The morning sickness and other signs of pregnancy may start earlier and be much more intense. You chalk it up to every pregnancy being different and just brush it off. But when your OB places that wand on your belly or up your hoo-ha for the first ultrasound and announces, “There are TWO babies!!” it’s pretty hard for your first reaction to be anything but denial. My exact words were something like, “WHAT!??! NO!!!! WHAT?!! ARE YOU SURE!?? HOW!? WHAT??,” followed by dozens of expletives. There must be a mistake, a malfunction of the machine where it’s seeing double images. In the words of David After Dentist, “Is this real life!?!???”
The next stage might be brief, but a bit of anger is likely to be lashed out. First, at the poor dear operating the sonogram. I believe I half-jokingly blurted out something along the lines of, “I kind of hate you right now!” The next stream of anger might be directed at your partner (“How could you do this to me with your super sperm!??!”) or even yourself.
Some thoughts that passed through my mind, ever so briefly...
If only we’d waited a bit longer to get pregnant, maybe it would have been a singleton or at least our first child would be a bit older and this would be easier to deal with!
Maybe we should give one away to a family member who can't have kids. Or… we could sell one?? (Note: we did joke about these two options but the were *never* actually on the table for us.)
I wouldn’t go so far as to say a confirmation of twins will lead to any sort of depression, but it definitely can bring on many negative thoughts and anxieties that are only increased by turning to Google, as we all do, of course! My initial reaction, while still laying on the examination table looking at the two sacks and beans on the sonogram screen, was pretty in line with “HOW can we DO this??” A toddler and two newborns, in our tiny Brooklyn co-op?? Physically, emotionally, and financially, it just didn't seem possible!! Our world had just turned upside down and it’s terrifying. Then, you get home and go straight to Google where you’re overwhelmed with terms like “Vanishing Twin Syndrome”, “Twin To Twin Transfusion Syndrome”, and all the statistics of your increased risk for preterm labor, preeclampsia, gestational diabetes, etc. It can be overwhelming and frightening.

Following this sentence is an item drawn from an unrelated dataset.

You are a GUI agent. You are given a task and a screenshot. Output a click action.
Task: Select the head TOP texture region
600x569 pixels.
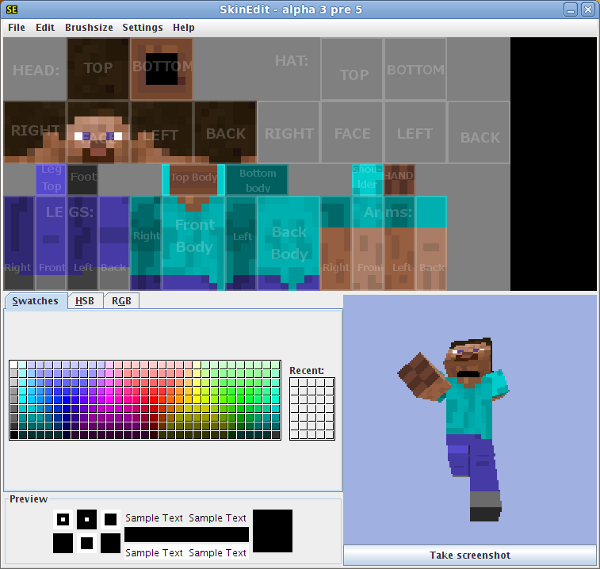(98, 68)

After about a week of insomnia, tossing and turning with worries over the logistics of having twins, I finally reached the stage of acceptance. And not just acceptance, actual joy and excitement! With the help of books such as When You’re Expecting Twins, Triplets or Quads and What To Do When You're Having Two, and amazing Facebook groups such as Private Page of National Organization of Mothers of Twins Clubs, it’s very easy to get both informed and empowered. Twins and super twins are so incredibly special and we were thrilled to be joining the very small club of families with multiples!! With none in either of our families, it felt like an honor to provide such a unique and exciting change in family dynamics for all of the grandparents, aunts, uncles, cousins, etc. I kneww the road would not be an easy one: the pregnancy could be tough (thankfully it wasn't too bad!), taking care of a toddler and two newborn babies would be a challenge, and money would be a struggle (for the next 21 years or so!!). But it will all be worth it and it’s going to be an amazing ride!